After nearly 19 years in the big chair, Joshua D. Rogers is stepping down as chief executive officer of Arete Wealth Management and sliding into the role of executive chairman, while the Chicago-based firm elevates David Levine to run day-to-day operations. The company says it closed 2025 on a high note and now oversees roughly $7 billion in assets under advisement, and it is pairing the CEO handoff with fresh C-suite hires meant to deepen its bench as Arete scales its alternative-asset platform.

Arete detailed the moves in a company announcement dated Feb. 6, describing them as part of a broader plan to support an expanded leadership team. As reported by PR Newswire, Rogers will "continue to provide strategic oversight" in the executive chairman role while Levine steps into the CEO post.

New CEO Brings Sales And Platform Experience

Levine first joined Arete as chief operating officer and brings more than two decades of experience running sales and platform operations at national broker-dealers.
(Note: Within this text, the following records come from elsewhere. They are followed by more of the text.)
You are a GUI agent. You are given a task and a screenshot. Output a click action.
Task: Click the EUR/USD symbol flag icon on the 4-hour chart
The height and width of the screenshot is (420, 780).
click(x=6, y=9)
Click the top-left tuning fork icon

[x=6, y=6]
According to Arete Wealth, he previously led national sales efforts at National Securities and B. Riley Wealth Management, a background that Crain's Chicago Business also noted in its coverage of the leadership change.

Fresh C-Suite Hires Aim To Bolster Operations

The firm is not just swapping nameplates on the CEO's door. Arete said it has hired Glenn Worman as chief financial officer and promoted Micah Rayner to chief operating officer to tighten oversight of its advisor platform and alternative-investment business. The appointments are framed as part of a push to deliver what the company calls operational excellence and stronger support for advisors, according to the firm's announcement as reported by PR Newswire.

SEC Case Casts A Long Shadow

All of this is unfolding while Arete faces an active enforcement action from the U.S. Securities and Exchange Commission. The regulator alleges that certain former advisors sold unapproved shares of Zona Energy and that the firms and some staff violated recordkeeping and antifraud rules, according to the SEC. The complaint says representatives sold millions of dollars in Zona shares and that Arete personnel sought broad releases from affected clients. Industry coverage shows Arete has pushed back, with the firm's lawyers arguing the case and its timing raise broader enforcement concerns, per Financial Planning.

Why The Shuffle Matters For Advisors And Clients

For advisors and clients tied to Arete, the reshuffle is meant to project continuity: the founder shifts to long-term strategy while experienced operators run the shop. The firm leans heavily on alternatives, including advisory services for art, wine, and car collections, and has previously described managing nearly $7 billion in assets under advisement in its own materials. As the revamped leadership team settles in, advisors will be watching whether the promised upgrades to finance, compliance and operations show up in day-to-day oversight while Arete tries to grow its niche alternatives platform under the glare of ongoing regulatory scrutiny.